Les « tropismes » sont actuellement conçus et décrits comme « réactions d’orientation », qui dépendent fortement de l’état de motivation de l’organisme : ainsi, le phototropisme négatif, prétendu caractéristique des Termites, devient positif chez ces animaux à l’occasion du vol nuptial. Par ces réactions, l’animal tend à se maintenir dans son environnement écologique spécifique (biotope), défini par le recoupement de diverses zones de « préférendum », de telle sorte qu’il séjourne dans un lieu qui n’est, pour lui, ni trop chaud ni trop froid, ni trop éclairé ni trop sombre, etc. De tels déplacements peuvent être orientés, comme la plupart de ceux qu’induit une source lumineuse, ou bien ils peuvent résulter d’un effet probabiliste, auquel cas on les dénomme cinèses. Les réactions d’orientation sont ainsi responsables de certaines sortes de migrations, comme celles des Sardines, qui, pour rester dans les eaux dont la température correspond à leur thermopréférendum spécifique, suivent les nappes de transgression océaniques et migrent annuellement du sud au nord et vice versa.
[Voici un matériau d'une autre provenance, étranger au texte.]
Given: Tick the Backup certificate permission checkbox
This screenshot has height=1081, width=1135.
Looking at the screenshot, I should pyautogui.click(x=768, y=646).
2. orientation spatiale proche. La connaissance des lieux où vit l’animal et caractérisant son biotope est telle que les capacités d’apprentissage nécessairement requises par cette adaptation ont, depuis longtemps, suscité l’étonnement et amené les chercheurs à les étudier : la conclusion actuelle est qu’il n’existe pas de « mystérieux sens de l’espace » et que l’animal utilise tous les indices spatiaux dont il dispose en fonction des particularités de l’environnement et de son équipement sensoriel spécifique : la stéréotypie motrice joue un grand rôle chez le Rat, sous le contrôle, toutefois, des repères locaux de nature visuelle, tactile et olfactive. Par contre, les données visuelles jouent un rôle primordial chez le Pigeon ; les hypothèses concernant sa prétendue sensibilité au champ magnétique terrestre n’ont pu être vérifiées.

3. migrations. L’animal peut quitter son biotope pour une longue durée, se fixer dans un autre lieu très distant et revenir ensuite au premier. Bien que les motivations de ces déplacements soient alimentaires (voyage des Oiseaux d’Europe vers l’Afrique, migration d’avalaison des Saumons) ou sexuelles (retour des Oiseaux d’Europe pour la nidification au printemps, remontée du Saumon), ou les deux, c’est à la suite des comportements de locomotion précédemment mentionnés qu’il convient de les étudier à leur tour. En effet, le principal problème qui se pose à leur sujet concerne les repères d’orientation qui peuvent guider les espèces migratrices, et qui sont parfois surprenants. Par exemple, l’indice spatial qui guide principalement les déplacements lointains des petits Passereaux d’Europe est constitué par la position des repères célestes, y compris les astres nocturnes. Le plus extraordinaire est qu’il y a chez ces espèces une compensation temporelle de l’estimation de l’angle de route à adopter par rapport à ces repères en fonction de la saison à laquelle a lieu la migration. Par contre, on ne sait pas encore comment les Saumons retrouvent l’embouchure de leur fleuve d’origine une fois qu’ils sont en mer, afin de revenir à leur frayère. Lorsqu’on sait que des Saumons de l’Adour, marqués et relâchés par M. Fontaine et R. Vibert, ont été repêchés au large du Finistère, on mesure l’ampleur de tels déplacements marins. En revanche, on sait comment les Saumons se dirigent vers leur frayère une fois qu’ils se sont engagés dans l’embouchure du fleuve, c’est-à-dire comment, à chaque carrefour formé par un affluent, ils discriminent le chemin correct : ce choix est fondé sur l’olfaction, ce qui suppose un extrême développement de cette sensibilité chez le Saumon ; en effet, A. D. Hasler et W. J. Wisby ont montré que l’occlusion des narines chez les Saumons canadiens les amène à s’égarer en s’engageant dans les affluents ne conduisant pas à leur frayère.